Action item> For each line of the listing below that contains the string "agent", copy the line.

Records supplied>
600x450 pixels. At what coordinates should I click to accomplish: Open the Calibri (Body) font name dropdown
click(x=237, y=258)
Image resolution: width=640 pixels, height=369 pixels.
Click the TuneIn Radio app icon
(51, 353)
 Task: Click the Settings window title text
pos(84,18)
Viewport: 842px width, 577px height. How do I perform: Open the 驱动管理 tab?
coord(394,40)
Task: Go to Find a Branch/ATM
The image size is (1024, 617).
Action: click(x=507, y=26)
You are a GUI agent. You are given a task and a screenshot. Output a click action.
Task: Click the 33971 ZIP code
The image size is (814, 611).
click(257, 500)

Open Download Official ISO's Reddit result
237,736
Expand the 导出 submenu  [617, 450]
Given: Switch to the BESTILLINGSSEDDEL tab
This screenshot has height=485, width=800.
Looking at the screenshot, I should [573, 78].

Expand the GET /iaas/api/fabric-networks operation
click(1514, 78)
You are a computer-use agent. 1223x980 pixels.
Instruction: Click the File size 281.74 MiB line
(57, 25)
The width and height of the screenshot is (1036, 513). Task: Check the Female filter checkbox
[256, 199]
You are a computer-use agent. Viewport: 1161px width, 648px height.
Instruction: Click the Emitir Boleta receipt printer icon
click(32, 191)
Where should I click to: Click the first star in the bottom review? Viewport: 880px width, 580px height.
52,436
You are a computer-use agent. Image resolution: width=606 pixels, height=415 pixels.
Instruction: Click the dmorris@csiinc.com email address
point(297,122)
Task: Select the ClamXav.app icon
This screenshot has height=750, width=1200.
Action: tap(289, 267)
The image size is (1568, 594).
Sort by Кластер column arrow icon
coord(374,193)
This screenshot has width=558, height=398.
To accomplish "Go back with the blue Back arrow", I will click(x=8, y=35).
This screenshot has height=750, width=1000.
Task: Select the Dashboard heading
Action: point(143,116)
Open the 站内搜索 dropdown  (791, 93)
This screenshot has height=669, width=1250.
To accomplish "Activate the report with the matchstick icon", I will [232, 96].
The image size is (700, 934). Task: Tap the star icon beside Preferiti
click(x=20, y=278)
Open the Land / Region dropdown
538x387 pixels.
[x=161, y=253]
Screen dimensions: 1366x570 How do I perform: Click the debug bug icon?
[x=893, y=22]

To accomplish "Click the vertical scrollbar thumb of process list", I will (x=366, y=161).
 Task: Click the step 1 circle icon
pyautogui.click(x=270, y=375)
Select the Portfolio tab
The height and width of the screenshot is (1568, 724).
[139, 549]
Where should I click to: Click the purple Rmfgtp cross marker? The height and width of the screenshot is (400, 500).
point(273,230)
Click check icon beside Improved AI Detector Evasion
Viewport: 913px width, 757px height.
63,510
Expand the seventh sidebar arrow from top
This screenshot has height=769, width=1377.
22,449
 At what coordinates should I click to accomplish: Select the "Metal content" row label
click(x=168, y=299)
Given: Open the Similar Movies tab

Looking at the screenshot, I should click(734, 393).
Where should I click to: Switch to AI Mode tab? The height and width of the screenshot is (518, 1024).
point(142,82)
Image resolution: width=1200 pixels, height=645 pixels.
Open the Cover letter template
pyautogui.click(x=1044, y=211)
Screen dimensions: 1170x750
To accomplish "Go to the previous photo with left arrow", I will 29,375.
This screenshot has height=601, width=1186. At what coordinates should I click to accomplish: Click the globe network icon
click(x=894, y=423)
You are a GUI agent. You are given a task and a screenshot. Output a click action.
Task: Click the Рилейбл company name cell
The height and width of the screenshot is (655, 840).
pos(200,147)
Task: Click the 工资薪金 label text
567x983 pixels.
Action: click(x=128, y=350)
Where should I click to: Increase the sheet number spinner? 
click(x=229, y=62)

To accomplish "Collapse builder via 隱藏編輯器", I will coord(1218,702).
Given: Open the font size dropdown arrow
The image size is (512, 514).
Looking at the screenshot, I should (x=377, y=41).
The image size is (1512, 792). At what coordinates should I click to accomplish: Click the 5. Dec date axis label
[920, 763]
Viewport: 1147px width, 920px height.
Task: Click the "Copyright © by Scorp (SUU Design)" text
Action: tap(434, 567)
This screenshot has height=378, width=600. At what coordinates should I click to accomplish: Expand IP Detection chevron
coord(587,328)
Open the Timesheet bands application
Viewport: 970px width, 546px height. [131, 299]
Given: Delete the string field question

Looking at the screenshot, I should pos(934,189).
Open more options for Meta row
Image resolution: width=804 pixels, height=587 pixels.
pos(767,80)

Answer section>
You are a GUI agent. You are given a task and a screenshot. Output a click action.
You are a computer-use agent. 1223x980 pixels.
You are a computer-use agent. Viewport: 1161px width, 648px height.
You are a computer-use agent. Image resolution: width=606 pixels, height=415 pixels.
You are a GUI agent. You are given a task and a screenshot. Output a click action.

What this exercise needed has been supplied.